[TASK TO COMPLETE]: Leaving out all pictures, restate word for word the lines from the one with "Task: Click Johnny" through the last line of the entries.

[Collected data entries]
════════════════════
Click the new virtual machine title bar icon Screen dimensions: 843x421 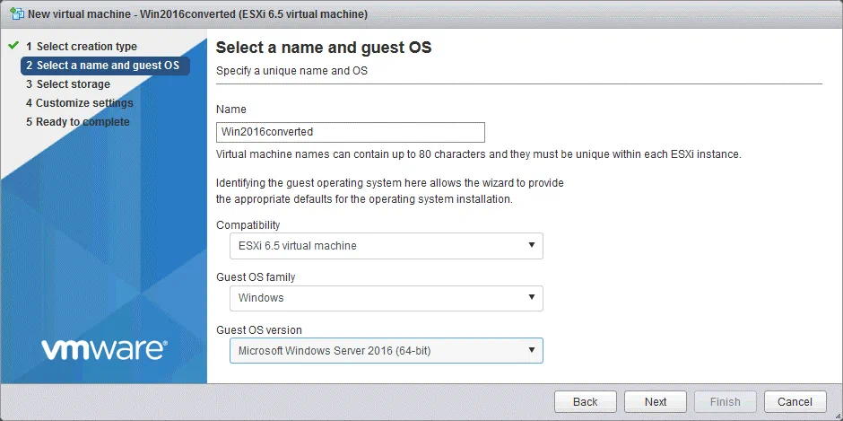[x=17, y=14]
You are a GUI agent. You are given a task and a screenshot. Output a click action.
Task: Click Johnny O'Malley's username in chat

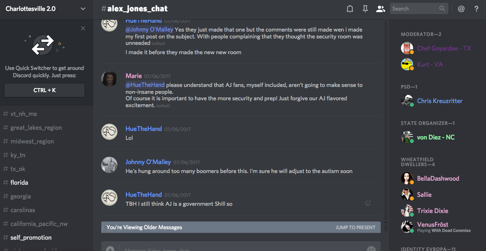point(148,162)
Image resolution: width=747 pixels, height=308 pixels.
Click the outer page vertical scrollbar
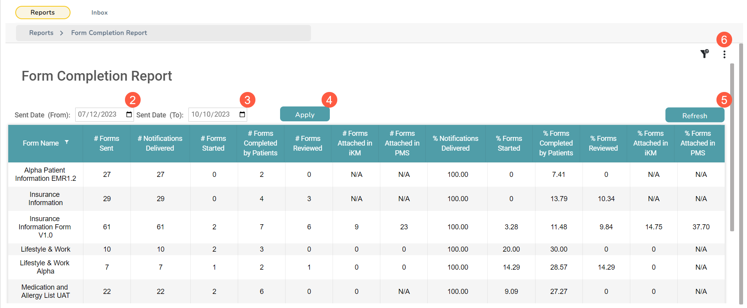tap(741, 172)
════════════════════
[REPLY TO THE TASK]:
Task: Click Johnny O'Malley's username in chat

point(148,162)
Image resolution: width=747 pixels, height=308 pixels.
Click the outer page vertical scrollbar
tap(741, 172)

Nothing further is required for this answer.